Parameters here: Mostly $W_E$ (can be large if $V_{size}$ is big).
Purpose: Stabilizes training, helps gradients flow. Applied before main sub-layers (Pre-LN).
What it does: Normalizes features across the hidden dimension ($h$) for each token independently.
Input: Tensor $Z \in \mathbb{R}^{s \times h}$ (e.g., $H^{(l-1)}$)
Output: Normalized Tensor $\text{LN}(Z) \in \mathbb{R}^{s \times h}$
Formula (for token $i$):
\(\text{LN}(Z)_i = \gamma \odot \frac{Z_i - \mu_i}{\sqrt{\sigma_i^2 + \epsilon}} + \beta\)
- $\mu_i, \sigma_i^2$: Mean/Variance across hidden dim $h$ for token $i$.
- $\gamma, \beta \in \mathbb{R}^h$: Learnable scale & shift parameters (element-wise $\odot$).
- $\epsilon$: Small constant for stability.
Parameters per LN layer: $2h$ (from $\gamma, \beta$). Used multiple times in each block!
Core Unit: Repeated $L$ times. Input $H^{(l-1)}$, Output $H^{(l)}$.
Two Main Sub-Layers:
- Multi-Head Self-Attention (MHA)
- Position-wise Feedforward Network (FFN)

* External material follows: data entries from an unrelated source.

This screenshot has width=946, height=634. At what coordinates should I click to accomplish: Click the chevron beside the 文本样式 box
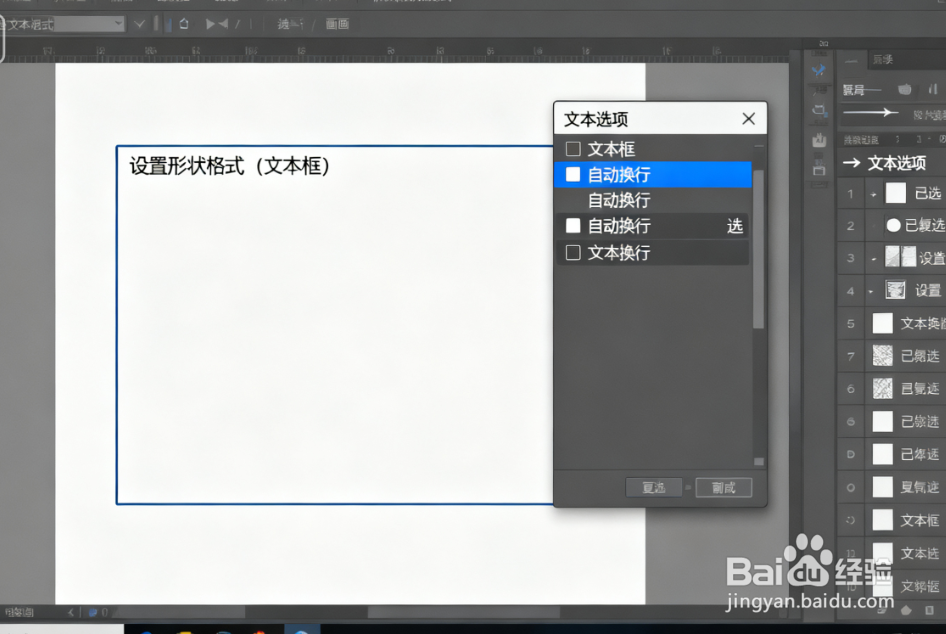(x=140, y=23)
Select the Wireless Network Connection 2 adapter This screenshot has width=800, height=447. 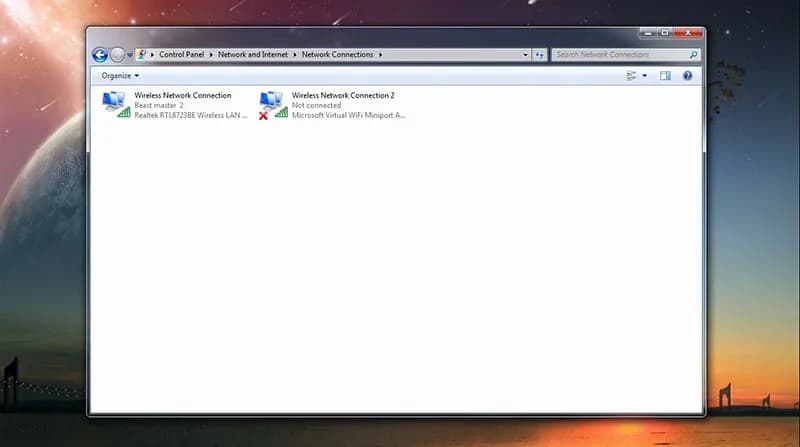(x=273, y=105)
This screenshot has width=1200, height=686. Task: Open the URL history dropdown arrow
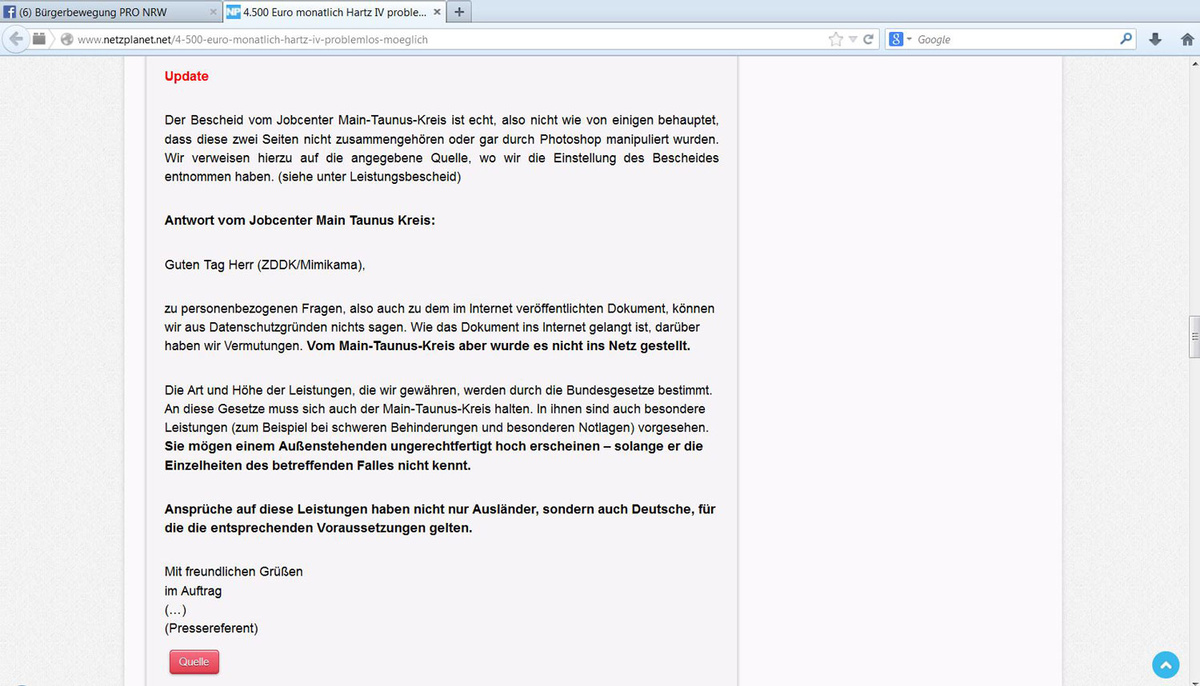point(853,40)
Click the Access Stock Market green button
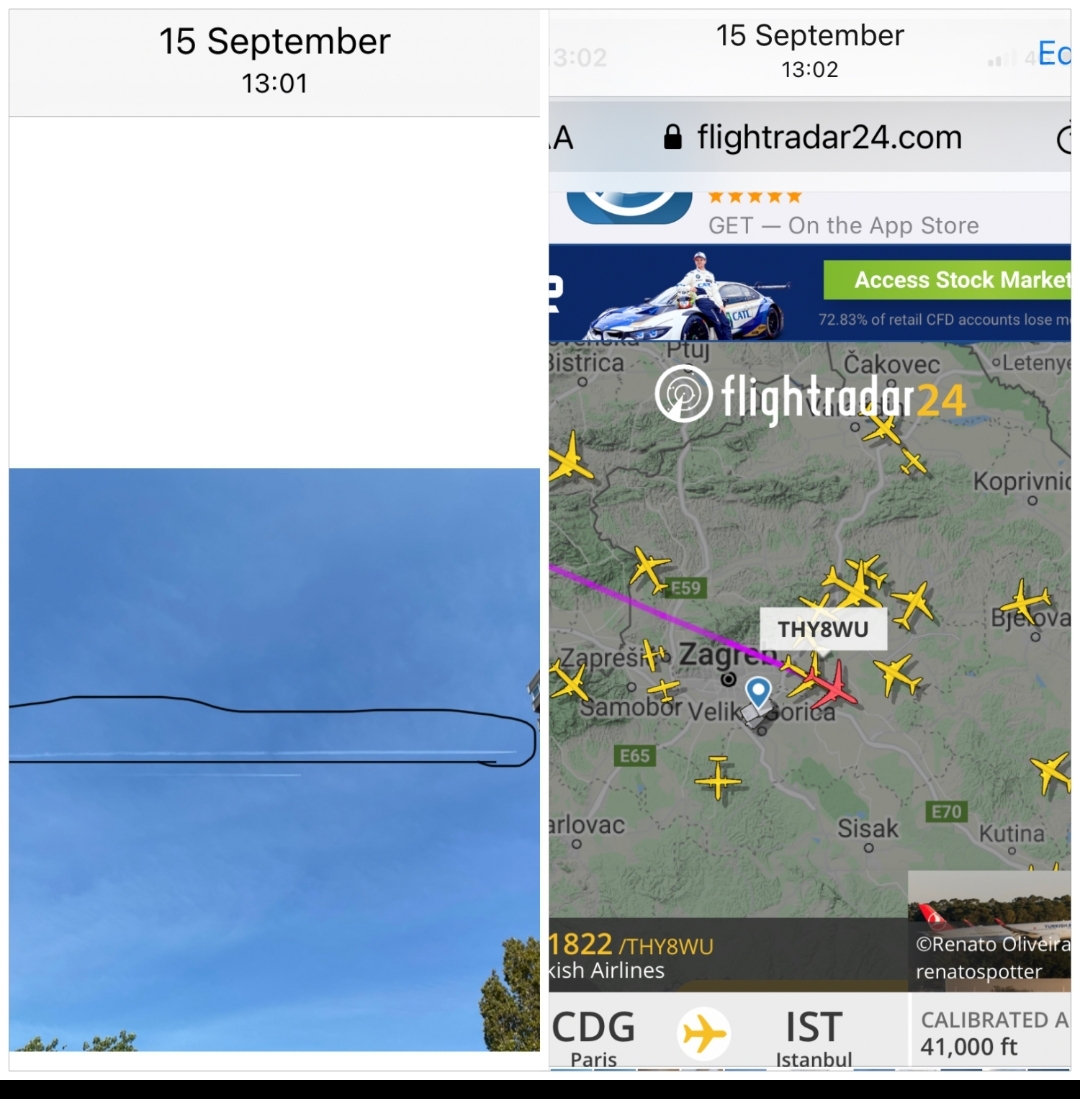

Structure (Pre-LN Variant):
Input H^(l-1) --> LN1 --> MHA --> Add (*) --> LN2 --> FFN --> Add (**) --> Output H^(l)
| | | |
+---------+ (Residual 1) +---------+ (Residual 2)
- LN1, LN2: Layer Normalization.
- Add (*, **): Residual Connections (add input to output of sub-layer). Crucial for depth!
Purpose: Allows each token to look at other tokens in the sequence and decide which are important (“attend to”).
Input: Normalized $ X’ = \text{LN}_1(H^{(l-1)}) $
1. Create Query, Key, Value vectors:
- Linearly project $X’$ using learnable weights $W_Q, W_K, W_V \in \mathbb{R}^{h \times h}$.
\(Q = X' W_Q, \quad K = X' W_K, \quad Val = X' W_V\)
- $Q$: What I’m looking for.
- $K$: What I contain.
- $Val$: What I’ll give you if you attend to me.
2. Split into Multiple Heads:
- Divide $Q, K, Val$ (dim $h$) into $a$ smaller chunks (“heads”) along the hidden dim.
- $Q_i, K_i, Val_i \in \mathbb{R}^{s \times d_k}$ where $d_k = h/a$.
- Why heads? Allows model to focus on different types of relationships simultaneously.
Parameters: $W_Q, W_K, W_V$ (total $3h^2$).
3. Scaled Dot-Product Attention (per head $i$):
- Calculate attention scores: How much should query $q$ attend to key $k$?
\(\text{RawScores}_i = Q_i K_i^T \in \mathbb{R}^{s \times s}\)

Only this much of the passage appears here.